Put these records into a numbered list, one line per item, leaving out any blank lines.
:::::
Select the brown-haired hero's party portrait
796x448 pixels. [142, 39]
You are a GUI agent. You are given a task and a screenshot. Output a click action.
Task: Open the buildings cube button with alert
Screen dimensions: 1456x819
:::::
**COMPLETE RESPONSE**
1. Select the brown-haired hero's party portrait
2. 796x448 pixels. [142, 39]
3. You are a GUI agent. You are given a task and a screenshot. Output a click action.
4. Task: Open the buildings cube button with alert
5. Screen dimensions: 1456x819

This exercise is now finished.